The nation's largest pension fund announced yesterday it would fire a long-time adviser.
The California Public Employees' Retirement System
, which manages more than $200 billion in assets, ended its relationship with the Pacific Corporate Group
, which both advised Calpers on investments in leveraged buyout funds and also managed money for Calpers. According to news reports
, Calpers was concerned both about poor performance and potential conflicts of interest. The move comes after a long series of investigations into influence peddling at state pension funds in California, New York, New Mexico and other states.
The move is significant in Oregon
for a couple of reasons: first, as the country's largest pension fund, Calpers often sets the tone for other state pension funds. Second and more germane to Oregonians, PCG is a long-time adviser to the Oregon Investment Council, which oversees more than $60 billion in state Public Employees' Retirement System pension dollars and other state funds.
PCG has long advised the state investment council on which leveraged buyout funds to invest with. PCG also sought to manage money for the OIC. But board members rejected that dual role, saying it could be a conflict of interest for a firm to both manage money for Oregon and tell the state which investments were the most promising.
The state investment council will pay PCG $900,000 for its advice this year and $950,000 next year under the terms of a contract agreed to in 2006. James Sinks, a spokesman for State Treasurer Ted Wheeler (who sits on the OIC and whose staff deals with the money managers who invest state funds) says PCG was both the highest rated and the cheapest of the advisers who competed for the state contract.
PCG has another Oregon connection. Gerard Drummond
, a former Portland lawyer and utility executive, serves as the chairman of the board of PCG Asset Management.
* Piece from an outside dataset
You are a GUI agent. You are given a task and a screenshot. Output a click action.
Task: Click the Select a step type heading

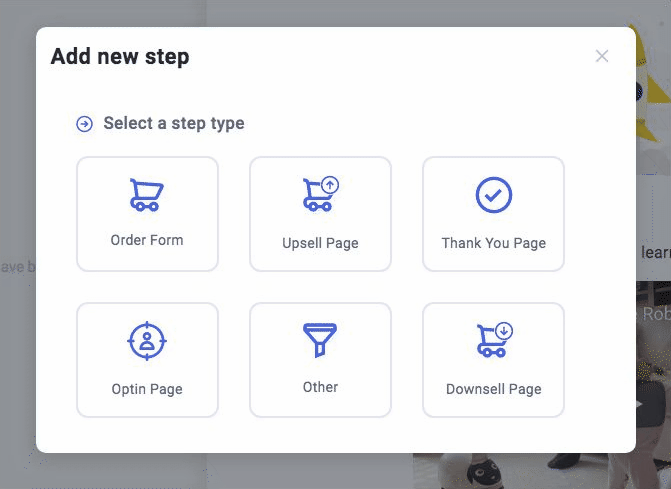(174, 123)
Drummond, who served on the OIC for 17 years in two different stints—including 14 years as chairman—joined PCG Asset Management after leaving the OIC in 2006. Drummond and Treasury officials told WW
earlier this year that he has no contact with treasury staff and personally plays no role in advising the OIC on which investment managers to hire.
Updated at 11:15 am:
Treasury spokesman James Sinks provided the following statement in response to a request for comment on the CALPERS move:
Unlike California, the Oregon Investment Council has not contracted with PCG to directly manage any funds. The company serves as an independent consultant to the OIC on “private equity” funds, and recommends opportunities that may arise in the secondaries market.
The Oregon Investment Council is protective of Oregon assets and takes any allegations seriously, and arranged a briefing with PCG executives about the issues that sparked the California concern. There is confidence that Oregon has continued to receive expert and independent analysis, and that advice has helped to maintain Oregon's top-tier investment performance. (The consulting arm of PCG that deals with Oregon is separate and insulated from the part of the company that raised concerns.)
Even with the confidence, remember that he OIC does not rely solely on its consultants to vet potential investments. Those are chosen through a multi-tiered due diligence process in which the State Treasury evaluates a proposal, and it is separately evaluated by the consultant. Then, any investments must pass muster with members of OIC (which is not monolithic) and then the negotiations and terms of every deal involve the DOJ.
In September, the OIC extended [PDF] the contract for PCG by two years. That said, under the contract, the OIC retains the right to terminate, at will.